Изменить стиль страницы

Беззаботное пение Вали утром, новое для меня выражение уверенности в ее лице, дерзкое слово «дождется!..», ее запал — неужели все это поддерживается одним желанием, одной страстью: помочь мне, поддержать меня? Она же пробовала работать в редакции при Ващенкове, с ней такого не случалось. Как ответить ей? На душевную щедрость не отвечают холодом.

Зловещий красный закат тревожил меня, бередил душу. На дорогу вышло стадо, подняло розовую пыль. Женский голос ласково звал корову:

— Ночка! Ночка! Иди, дурная. Иди, милая…

Неожиданно я почувствовал, что кто-то за мною следит. Я оглянулся: держась одной рукой за колышек оградки, в стороне стояла Наташка. Она напряженно глядит на меня. Но в ту секунду, как только наши глаза встретились, опустила лицо, а с места не двинулась, вцепившись загорелой рукой в колышек забора, старательно выдавливает босой пяткой лунку в земле.

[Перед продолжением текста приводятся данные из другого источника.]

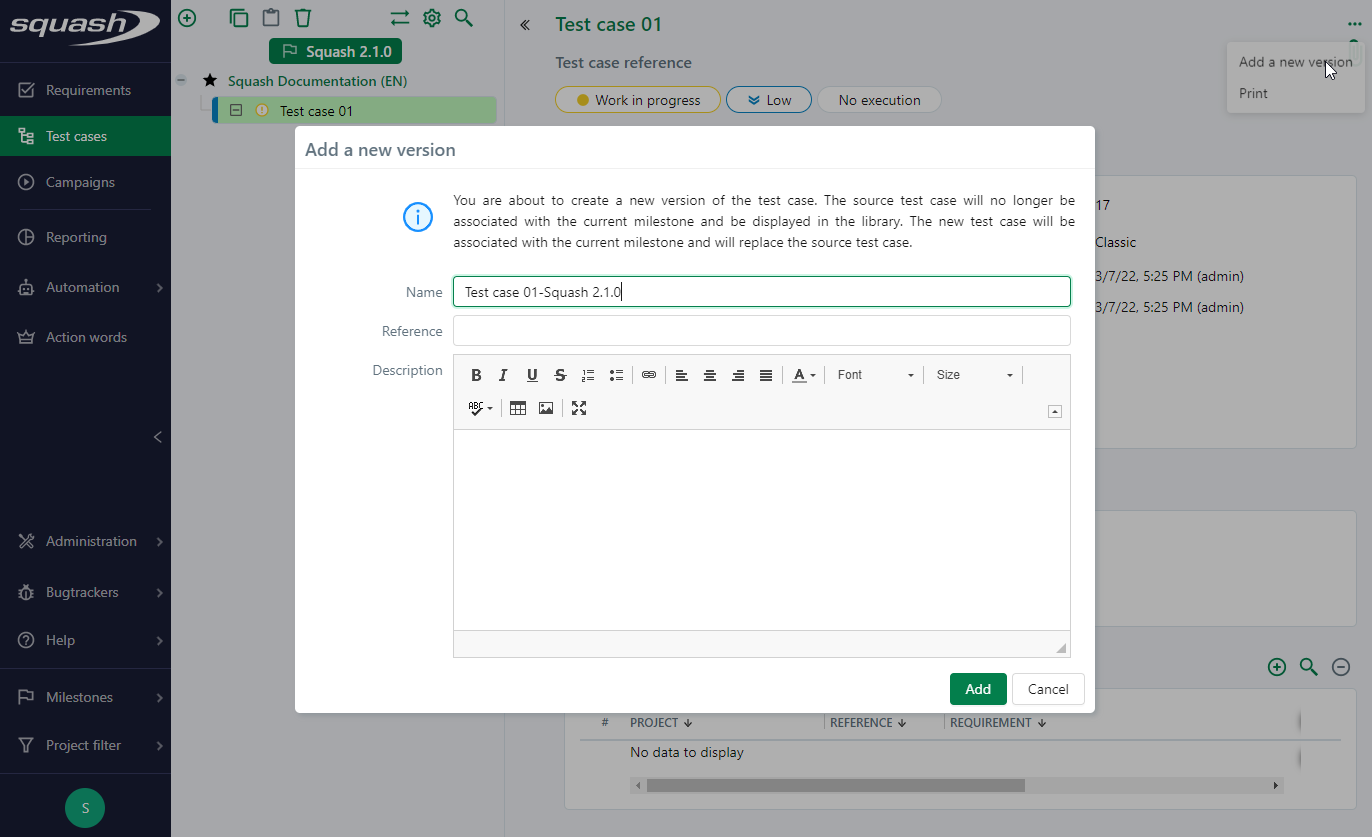
Task: Click the copy test case icon in the toolbar
Action: coord(238,17)
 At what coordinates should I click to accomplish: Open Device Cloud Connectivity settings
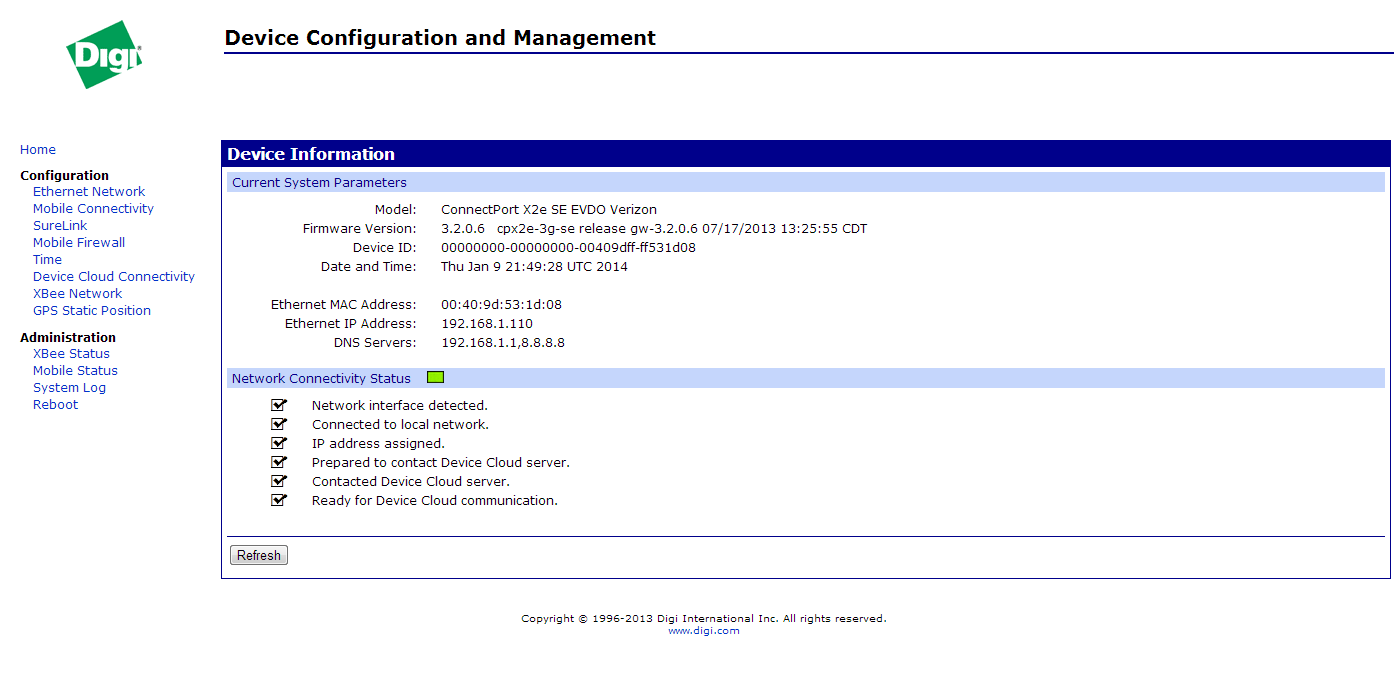point(114,277)
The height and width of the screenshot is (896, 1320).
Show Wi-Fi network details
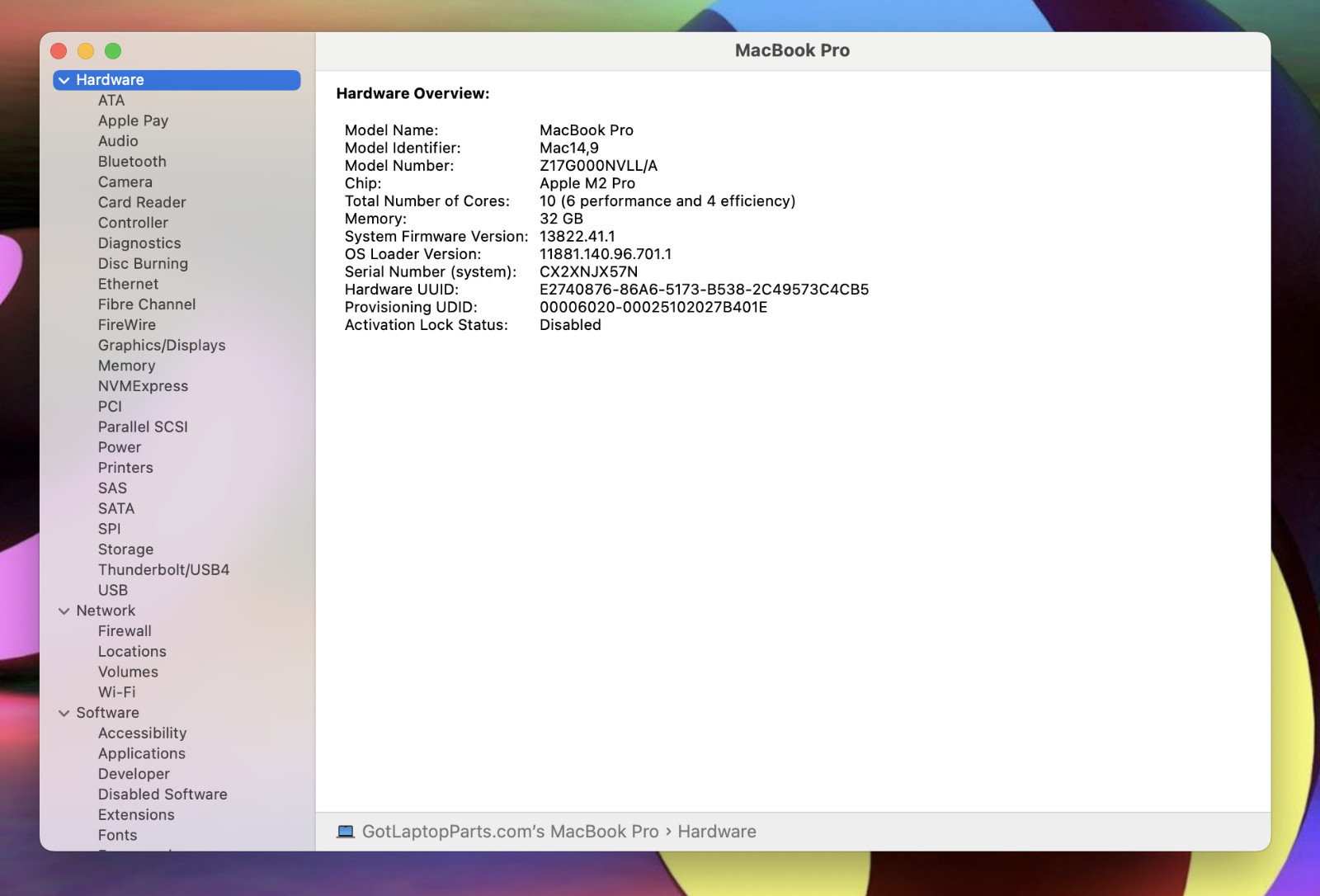[x=116, y=692]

Долговязая не по возрасту, в коротеньком платьице, с обожженными солнцем ногами и руками, худенькие икры покрыты царапинами, стоит, опустив голову, выставив льняную макушку. Она, верно, давно уже наблюдает за мной, ждет, когда я обернусь и замечу ее, ждет, чтоб я подошел.

От неожиданности, от страха перед этим существом меня прошиб липкий пот, потемнело в глазах, на секунду остановилось сердце: впервые в жизни я почувствовал, что вот-вот упаду в обморок.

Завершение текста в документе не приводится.